Editorial: Existe um populismo religioso?

Tem-se generalizado, na expressão corrente da linguagem social, a palavra “populismo”, habitualmente utilizada com sentido negativo, quando não pejorativo.

Por M. Correia Fernandes

O conteúdo indefinido do termo serve para o contrapor à ação dos partidos políticos, usando o conceito como responsável pelo afastamento das populações em relação aos projetos partidários. O mínimo que se pode afirmar nesta linha é que os próprios partidos e organizações políticas vivem do populismo dos seus projetos, das suas formas de propaganda e dos seus processos de intervenção.

Para o uso e entendimento correto do termo populismo importa pesquisar as suas origens, não tidas em conta pela multidão dos que utilizam o termo. O populismo começou por ser um movimento ideológico emergente na Rússia, no final do séc. XIX, que afirmava que a revolução devia ser precedida de uma elevação do nível escolar e cultural das populações, particularmente dos operários e camponeses, razão pela qual se organizaram movimentos de intelectuais para promover a cultura popular. P. L. Lavrov (1823-1900) propunha a promoção de uma “solidariedade social” como dinâmica motora da sociedade. Pode dizer-se que este movimento, que no entanto fracassou pela desconfiança da população e por oposição das autoridades, está na base da prática do comunismo inicial, nesta contraposição à ideologia burguesa, já que se apresentava como expressão da vida e dos sentimentos populares.

Esta carga ideológica do termo populismo parece ter-se desvanecido no contexto moderno, sendo o termo lançado como afirmação de uma indefinida “vontade popular”, como fenómeno de contraponto a ideais político partidários já instituídos – socialismo, social democracia, democracia cristã, esquerda revolucionária – definido como manipulação da opinião pública em favor de movimentos sem ideologia nem fundamento ideologicamente elaborado, mas apenas como processo de mobilização popular, carente de coerência de ideais, dele ausentes ou indefinidos, em favor de novos grupos em busca de poder ou de influência social.

Recentemente, particularmente a propósito da eleição de Jair Bolsonaro no Brasil, surgiu a noção algo estranha de populismo religioso ou cristão, afirmando a influência da religião na movimentação social designada por populista, e assinalando a presença marcante da religião na eleição e na tomada de posse do governo de Bolsonaro.
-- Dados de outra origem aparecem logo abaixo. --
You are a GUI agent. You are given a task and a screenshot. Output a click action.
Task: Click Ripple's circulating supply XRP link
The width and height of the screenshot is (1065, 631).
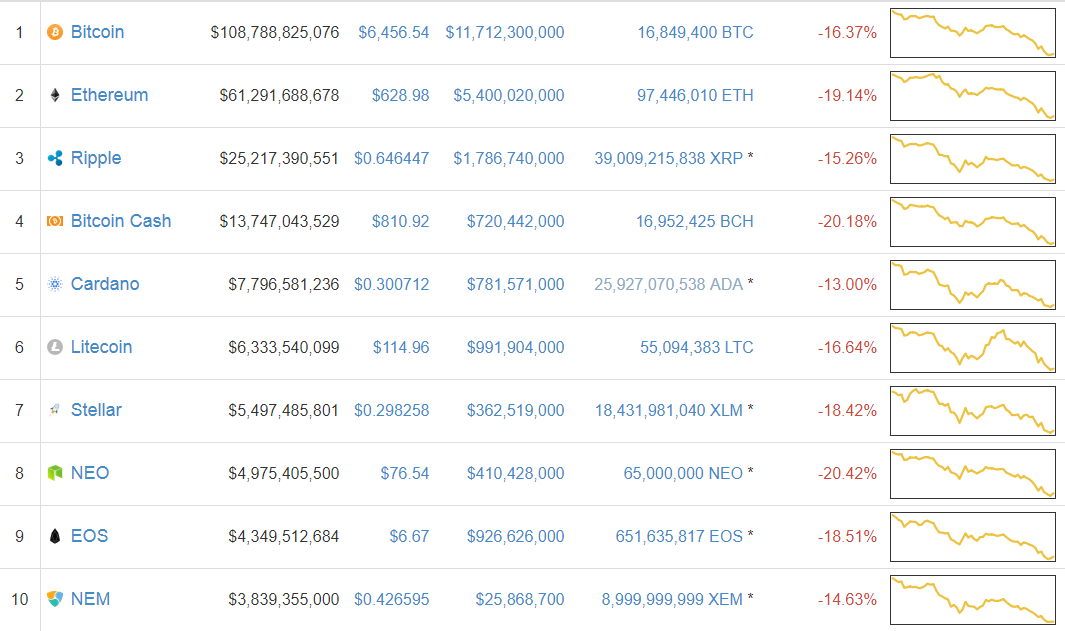(668, 158)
Recentemente também, o semanário católico “La Vie” levantava o mesmo problema em relação entre conceitos ou projetos religiosos e movimentos de ascensão partidária de certos grupos de influência política e mesmo governativa, explicitando os casos de Donal Trump, Viktor Orbán (na Hungria) e Mateo Salvini (na Itália), bem como o de V. Putin, em relação à Igreja Ortodoxa Russa. São contrapostas as posições e ações dos Papas, desde João XXIII (Pacem in terris), Paulo VI (discurso na UNU), João Paulo II, Bento XVI e Francisco, contrapondo este às posições de Salvini no que respeita ao problema dos migrantes.

Salienta-se como o “populismo” e o “nacionalismo” criam inimigos interiores e esquecem os valores essenciais do espírito cristão (direitos humanos, solidariedade, justiça, paz, liberdade, em suma, a caridade cristã).

O populismo cristão tornar-se-ia assim um contraponto irracional da religiosidade utilizada em favor de projetos pessoais em que a superficialidade epidérmica e os sentimentos propagandísticos levam à assunção do poder com a perda dos grandes ideais. Este populismo moderno é outra coisa em relação à proposta original, que se pretendia como expressão de um sentimento popular de valorização humana e de promoção social do povo.  A inclusão do elemento religioso neste universo contraditório parece tornar-se um processo subtil de desvirtuar o próprio sentido do religioso.